This is the last pondering/ rambling about us being a house, I promise!
Part 1: You are a House is here.
Part 2: Discernment (alternate title -- I can see in your windows!) is here.
However, this is what started this whole thought process. I had to find a way to put words/ imagery to this experience.
I mentioned that we all have a junk closet in our house. Okay -- Jennifer only has a junk drawer. And it probably has labeled dividers in it. Whatev. (I actually don't have a junk closet in my physical house because I have exactly 3 closets in my house -- one in each bedroom -- but my laundry room gets an honorary nod as a junk closet. And the bottom of my pantry. And my attic. You get the idea...).
I have a dear friend whose figurative junk closet contained not only stuff that she crammed in there, but a WHOLE load of pain and garbage that life and other people piled in. I'll call her Hoarder of Other People's Junk. Several years ago, partly due to her choosing, and partly because life threw her yet another wrench, HOPJ finally cried "mercy" and said, "ENOUGH!!"
She dusted off her scraped and bruised knees, stood on her shaky feet, and proceeded to clean out that junk closet.
Ever been through a box of painful memories? Yeah -- that's cleaning out the junk closet. One photograph and memento at a time. Remembering the pain and heartache and tossing them out. In cleaning out the figurative junk closet, you come across habits and behaviors that you have created as coping/ comforting mechanisms to deal with the pain -- and depending on how healthy or unhealthy THOSE are, you may have to get rid of something that has been very comfortable for you.
In short, it's a pain to clean out the junk closet. Literally. It's an ugly process.

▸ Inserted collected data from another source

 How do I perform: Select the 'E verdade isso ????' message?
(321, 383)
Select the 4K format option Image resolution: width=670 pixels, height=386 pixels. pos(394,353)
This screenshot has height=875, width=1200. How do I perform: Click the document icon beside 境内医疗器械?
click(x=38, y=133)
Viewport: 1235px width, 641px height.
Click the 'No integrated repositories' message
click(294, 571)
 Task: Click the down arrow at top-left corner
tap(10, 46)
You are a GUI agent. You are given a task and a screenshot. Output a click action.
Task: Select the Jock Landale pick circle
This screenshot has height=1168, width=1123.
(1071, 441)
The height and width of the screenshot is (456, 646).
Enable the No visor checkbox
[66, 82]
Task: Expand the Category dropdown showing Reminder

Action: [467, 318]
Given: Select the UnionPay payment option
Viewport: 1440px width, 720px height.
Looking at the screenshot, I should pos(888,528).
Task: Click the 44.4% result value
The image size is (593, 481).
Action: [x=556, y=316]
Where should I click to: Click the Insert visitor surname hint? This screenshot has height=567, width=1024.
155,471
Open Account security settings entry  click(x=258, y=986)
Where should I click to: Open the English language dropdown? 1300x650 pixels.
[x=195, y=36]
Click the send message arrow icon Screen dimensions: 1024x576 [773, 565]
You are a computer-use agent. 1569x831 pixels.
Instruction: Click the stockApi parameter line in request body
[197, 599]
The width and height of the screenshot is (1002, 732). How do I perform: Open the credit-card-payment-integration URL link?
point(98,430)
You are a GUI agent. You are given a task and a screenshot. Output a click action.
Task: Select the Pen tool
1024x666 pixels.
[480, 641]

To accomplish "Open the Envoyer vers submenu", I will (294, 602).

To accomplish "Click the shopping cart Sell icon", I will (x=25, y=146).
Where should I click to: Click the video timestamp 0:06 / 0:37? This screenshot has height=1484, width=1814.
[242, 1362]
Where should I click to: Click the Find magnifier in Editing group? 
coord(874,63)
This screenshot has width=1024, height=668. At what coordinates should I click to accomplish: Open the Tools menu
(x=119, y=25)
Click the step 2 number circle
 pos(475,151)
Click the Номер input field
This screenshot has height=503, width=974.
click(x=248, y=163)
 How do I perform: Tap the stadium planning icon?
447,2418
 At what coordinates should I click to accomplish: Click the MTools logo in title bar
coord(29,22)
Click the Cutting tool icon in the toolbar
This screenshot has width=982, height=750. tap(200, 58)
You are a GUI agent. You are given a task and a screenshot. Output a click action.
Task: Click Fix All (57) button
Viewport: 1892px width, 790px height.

HOPJ has spent years getting healthy, uncovering those coping mechanisms, tossing out the unhealthy, forging a better life for herself. She is no longer HOPJ -- now she is Standing on Her Own Two Feet.
Not too long ago, Standing invited me into her former junk closet. There is one last order of business that needs taking care of on her road to a complete closet re-do -- and she would like my help.
Realizing that this closet has held some of her deepest pain and biggest hurts, I had to confess my hesitation. Hesitation not only to simply be there, but to say anything once I came in:
"I'm... I'm not sure what I can say and can't say about this last pile of junk."
"You can say anything."
Very thoughtfully, she explained: "You have enough deposits in my love bank. I know that anything you say is out of love and wanting my closet to be clean. ThisOne can't say anything. I just got through shoveling fifty pounds of manure that ThisOne dumped in my junk closet, so ThisOne can't say a word without it upsetting me. It's just bringing the junk back into the closet. But you? You can say anything."
At that moment in time, I felt the urge to remove my shoes.
I realized that I was standing on Holy Ground.
To be invited into the deepest recesses of another's soul -- the place where the biggest hurts and fears, and even the biggest Dreams, live-- is a hallowed, sacred place.
I realized the level of trust it took for Standing to invite me in, lay bare her hurts and fears, and let us sit in the middle of her junk closet together and find a way to clean that sucker out.
I wondered how often someone has allowed me -- without me having full awareness -- a toe, a glimpse, a part of his/ her junk closet... and I treated it flippantly, casually, a wave of the hand, a smile, a half of an ear.
And when I didn't understand the gravity of that situation, not only did I pile more into the junk closet, but that person put one more nail in the door, vowing never to let anyone else peek inside again.
It is a beautiful, sacred experience when we offer pieces of our lives and selves to each other. When trust is established and we know it is a safe place to be. It goes so far beyond fellowship, yet must start there.
And... truth be told. You have to go first. You have to be willing to trust someone first. And at some point someone will breech that trust and you'll get hurt (you can forgive, but you don't have to be an idiot and trust them twice...). That's what makes us all tick and connect. The ability to reach out and say: "I think you're worth taking a risk on. I like you. I trust you with my junk."
And? Follow Standing's example. Get your junk cleaned out. Get a professional junk cleaner if necessary. Find a friend/ spouse who will go through your junk with you. Because life is constantly piling on new junk. No need to keep dragging around the old junk.